## Exercício A
Reproduza o trecho do texto sobre o movimento GLBT e o Estado que começa em "Diante da relação" e segue até "as suas ações.".
## Exercício B
No texto sobre o movimento GLBT e o Estado, quais autores são citados ao se afirmar que o Estado vem desenvolvendo uma política mais tolerante em relação à ação coletiva?

Além disso, outro fator salientado pelos participantes com relação ao Estado remete-se ao fato de que, muitas vezes, o Estado utiliza do movimento social GLBT em busca de benefícios próprios, seja para a construção de uma imagem positiva do Estado ou de membros do Estado com relação ao combate as diferentes formas de opressão, seja para o fortalecimento de partidos políticos que utilizam dos homossexuais para fazer deles candidatos eleitos para o partido e não para a discussão das demandas e reivindicações dos homossexuais.
O Lula quando ele... lançou aquele Brasil Sem Homofobia, né!? Que é um projeto gigante que ia inserir dentro das escolas públicas e nas grades curriculares a questão da diversidade sexual, ia criar isso, ia criar aquilo, até hoje eu não vi nenhuma linha. Pra mim aquilo é mais uma carta de boas intenções mesmo de, tipo assim, vou ‘me desculpar com as bichas’, por exemplo, né!? A gente... ‘as bichas me elegeram! Nunca fiz nada, né!? Aí, deixa eu que sou o Lula, deixa eu crescer um pouquinho... deixa eu criar esse programa.’ (Participante Gay, 2006).
Diante da relação entre Estado e movimentos sociais é interessante expor que, segundo Javaloy, Rodríguez e Espelt (2001), nas últimas décadas o Estado vem desenvolvendo uma política mais tolerante em relação à ação coletiva, fato que pode ser concebido como um fator conjuntural favorável ao movimento social GLBT. Entretanto, esta atitude mais tolerante do Estado, segundo os mesmos autores, se encontra ligada à percepção das autoridades que a repressão aos militantes incrementava a popularidade dos movimentos sociais, ao mesmo tempo, em que desprestigiava o Estado, e também à busca do aumento do controle estatal sobre as ações coletivas. Dessa maneira, apontamos que o relacionamento entre o movimento social GLBT e o Estado deve ser visto com cautela, pois, ao mesmo tempo, que é fruto de uma conquista do movimento, pode ser prejudicial as suas ações.
Os participantes demonstram também a identificação das Paradas do Orgulho GLBT como um importante meio de influenciar as lutas pelo reconhecimento e pelos direitos dos GLBT’s dentro do Estado, devido elas tornarem visíveis orientações sexuais que a sociedade tenta historicamente e cotidianamente invisibilizar: gays, lésbicas, bissexuais, travestis, transgêneros e transexuais.

(Registros extraídos)

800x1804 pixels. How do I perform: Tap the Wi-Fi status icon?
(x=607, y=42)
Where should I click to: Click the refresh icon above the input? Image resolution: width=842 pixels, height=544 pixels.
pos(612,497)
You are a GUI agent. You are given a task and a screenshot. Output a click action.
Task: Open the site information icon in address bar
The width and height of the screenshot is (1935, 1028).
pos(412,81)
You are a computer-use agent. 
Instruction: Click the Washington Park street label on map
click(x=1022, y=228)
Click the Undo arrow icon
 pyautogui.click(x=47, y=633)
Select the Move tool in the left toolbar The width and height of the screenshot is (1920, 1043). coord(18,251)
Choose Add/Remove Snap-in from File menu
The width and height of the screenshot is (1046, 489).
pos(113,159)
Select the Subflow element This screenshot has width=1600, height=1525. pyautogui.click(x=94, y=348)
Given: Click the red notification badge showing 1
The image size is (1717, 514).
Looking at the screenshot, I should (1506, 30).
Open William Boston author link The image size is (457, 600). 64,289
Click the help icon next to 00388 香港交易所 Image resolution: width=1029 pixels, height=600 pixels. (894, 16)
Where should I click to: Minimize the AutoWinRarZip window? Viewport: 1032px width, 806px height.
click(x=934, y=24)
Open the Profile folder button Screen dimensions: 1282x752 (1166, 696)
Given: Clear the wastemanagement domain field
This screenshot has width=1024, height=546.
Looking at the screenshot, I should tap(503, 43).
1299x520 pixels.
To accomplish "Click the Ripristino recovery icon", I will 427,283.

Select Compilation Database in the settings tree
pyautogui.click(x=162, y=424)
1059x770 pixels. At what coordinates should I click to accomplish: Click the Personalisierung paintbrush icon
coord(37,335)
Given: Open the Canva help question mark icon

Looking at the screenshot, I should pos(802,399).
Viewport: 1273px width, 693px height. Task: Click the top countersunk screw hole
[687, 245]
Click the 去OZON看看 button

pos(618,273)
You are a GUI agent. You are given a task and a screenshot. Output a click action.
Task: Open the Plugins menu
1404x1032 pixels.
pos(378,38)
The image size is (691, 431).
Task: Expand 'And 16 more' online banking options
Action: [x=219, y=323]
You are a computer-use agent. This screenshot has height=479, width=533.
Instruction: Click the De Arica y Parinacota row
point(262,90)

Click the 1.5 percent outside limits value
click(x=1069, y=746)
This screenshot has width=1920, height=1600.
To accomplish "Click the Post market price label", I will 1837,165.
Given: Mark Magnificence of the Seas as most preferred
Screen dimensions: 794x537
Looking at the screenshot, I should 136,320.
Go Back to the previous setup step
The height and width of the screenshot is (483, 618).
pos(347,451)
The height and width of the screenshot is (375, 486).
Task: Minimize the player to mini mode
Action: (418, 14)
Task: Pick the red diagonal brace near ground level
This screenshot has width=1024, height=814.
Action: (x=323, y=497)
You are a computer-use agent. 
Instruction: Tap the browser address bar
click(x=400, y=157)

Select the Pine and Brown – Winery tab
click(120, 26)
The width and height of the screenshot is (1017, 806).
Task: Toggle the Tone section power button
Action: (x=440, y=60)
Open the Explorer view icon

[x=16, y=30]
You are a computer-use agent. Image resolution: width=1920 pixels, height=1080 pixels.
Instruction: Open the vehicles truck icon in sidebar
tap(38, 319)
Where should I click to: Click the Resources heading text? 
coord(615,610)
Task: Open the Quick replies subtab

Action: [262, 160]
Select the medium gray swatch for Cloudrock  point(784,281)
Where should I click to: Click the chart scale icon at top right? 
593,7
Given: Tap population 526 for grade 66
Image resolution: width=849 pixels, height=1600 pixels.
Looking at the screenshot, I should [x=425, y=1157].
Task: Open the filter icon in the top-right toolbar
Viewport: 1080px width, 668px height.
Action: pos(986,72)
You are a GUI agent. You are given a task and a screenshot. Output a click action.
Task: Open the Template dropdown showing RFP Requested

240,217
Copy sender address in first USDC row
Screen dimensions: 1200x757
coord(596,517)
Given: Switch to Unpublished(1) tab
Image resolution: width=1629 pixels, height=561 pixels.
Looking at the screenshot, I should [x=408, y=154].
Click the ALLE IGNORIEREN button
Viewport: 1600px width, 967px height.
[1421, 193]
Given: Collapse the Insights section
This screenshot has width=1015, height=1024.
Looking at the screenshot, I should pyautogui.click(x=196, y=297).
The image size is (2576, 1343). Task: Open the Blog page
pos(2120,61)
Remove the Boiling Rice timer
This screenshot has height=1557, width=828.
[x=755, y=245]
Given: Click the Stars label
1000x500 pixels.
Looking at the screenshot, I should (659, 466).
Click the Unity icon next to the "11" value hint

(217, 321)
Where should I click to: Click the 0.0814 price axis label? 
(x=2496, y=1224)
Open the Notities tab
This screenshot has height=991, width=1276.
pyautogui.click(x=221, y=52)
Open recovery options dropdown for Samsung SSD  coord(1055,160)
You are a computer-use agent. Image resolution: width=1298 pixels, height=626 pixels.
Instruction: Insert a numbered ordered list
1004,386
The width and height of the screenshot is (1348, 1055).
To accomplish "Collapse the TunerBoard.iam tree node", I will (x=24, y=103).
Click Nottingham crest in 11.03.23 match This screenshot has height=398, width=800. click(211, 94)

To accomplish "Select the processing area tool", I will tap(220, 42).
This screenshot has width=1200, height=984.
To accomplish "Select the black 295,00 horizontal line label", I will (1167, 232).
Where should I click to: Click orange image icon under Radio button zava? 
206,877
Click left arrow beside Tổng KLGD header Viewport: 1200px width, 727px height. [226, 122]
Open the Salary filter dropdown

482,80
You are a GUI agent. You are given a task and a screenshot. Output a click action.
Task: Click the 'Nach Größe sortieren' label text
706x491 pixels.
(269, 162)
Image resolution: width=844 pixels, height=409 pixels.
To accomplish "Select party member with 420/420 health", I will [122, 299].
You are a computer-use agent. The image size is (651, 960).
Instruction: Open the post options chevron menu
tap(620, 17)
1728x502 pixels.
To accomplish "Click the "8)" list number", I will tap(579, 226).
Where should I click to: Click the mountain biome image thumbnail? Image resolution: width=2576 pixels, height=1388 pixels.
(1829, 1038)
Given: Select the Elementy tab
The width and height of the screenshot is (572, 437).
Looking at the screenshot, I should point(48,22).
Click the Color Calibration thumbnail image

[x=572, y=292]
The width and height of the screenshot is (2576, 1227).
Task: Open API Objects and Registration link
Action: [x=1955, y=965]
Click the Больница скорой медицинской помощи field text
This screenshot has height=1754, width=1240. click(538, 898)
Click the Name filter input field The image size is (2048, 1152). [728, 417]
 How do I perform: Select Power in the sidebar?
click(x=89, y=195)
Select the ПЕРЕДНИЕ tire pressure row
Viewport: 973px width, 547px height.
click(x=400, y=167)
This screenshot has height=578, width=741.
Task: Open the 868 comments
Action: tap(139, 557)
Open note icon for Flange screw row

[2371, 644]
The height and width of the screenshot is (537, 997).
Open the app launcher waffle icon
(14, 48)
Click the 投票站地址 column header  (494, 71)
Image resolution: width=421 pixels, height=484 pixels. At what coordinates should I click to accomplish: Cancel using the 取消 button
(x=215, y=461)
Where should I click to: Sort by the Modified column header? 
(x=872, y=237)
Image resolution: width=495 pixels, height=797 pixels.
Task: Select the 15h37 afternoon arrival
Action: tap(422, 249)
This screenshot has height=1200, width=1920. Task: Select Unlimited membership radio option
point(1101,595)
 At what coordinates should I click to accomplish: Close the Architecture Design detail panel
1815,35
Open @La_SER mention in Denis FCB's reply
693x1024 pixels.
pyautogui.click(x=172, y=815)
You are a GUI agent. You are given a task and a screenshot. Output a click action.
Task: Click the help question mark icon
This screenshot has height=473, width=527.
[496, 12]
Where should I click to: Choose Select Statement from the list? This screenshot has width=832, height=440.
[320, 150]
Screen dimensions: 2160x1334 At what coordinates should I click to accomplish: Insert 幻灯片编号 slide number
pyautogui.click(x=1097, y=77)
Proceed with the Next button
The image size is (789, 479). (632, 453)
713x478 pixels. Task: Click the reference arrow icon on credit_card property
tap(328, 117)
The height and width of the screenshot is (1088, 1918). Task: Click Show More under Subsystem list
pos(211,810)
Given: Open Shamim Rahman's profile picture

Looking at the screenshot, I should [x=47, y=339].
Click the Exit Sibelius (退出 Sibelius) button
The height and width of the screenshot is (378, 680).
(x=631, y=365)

## Resultado A
Diante da relação entre Estado e movimentos sociais é interessante expor que, segundo Javaloy, Rodríguez e Espelt (2001), nas últimas décadas o Estado vem desenvolvendo uma política mais tolerante em relação à ação coletiva, fato que pode ser concebido como um fator conjuntural favorável ao movimento social GLBT. Entretanto, esta atitude mais tolerante do Estado, segundo os mesmos autores, se encontra ligada à percepção das autoridades que a repressão aos militantes incrementava a popularidade dos movimentos sociais, ao mesmo tempo, em que desprestigiava o Estado, e também à busca do aumento do controle estatal sobre as ações coletivas. Dessa maneira, apontamos que o relacionamento entre o movimento social GLBT e o Estado deve ser visto com cautela, pois, ao mesmo tempo, que é fruto de uma conquista do movimento, pode ser prejudicial as suas ações.

## Resultado B
Javaloy, Rodríguez e Espelt (2001).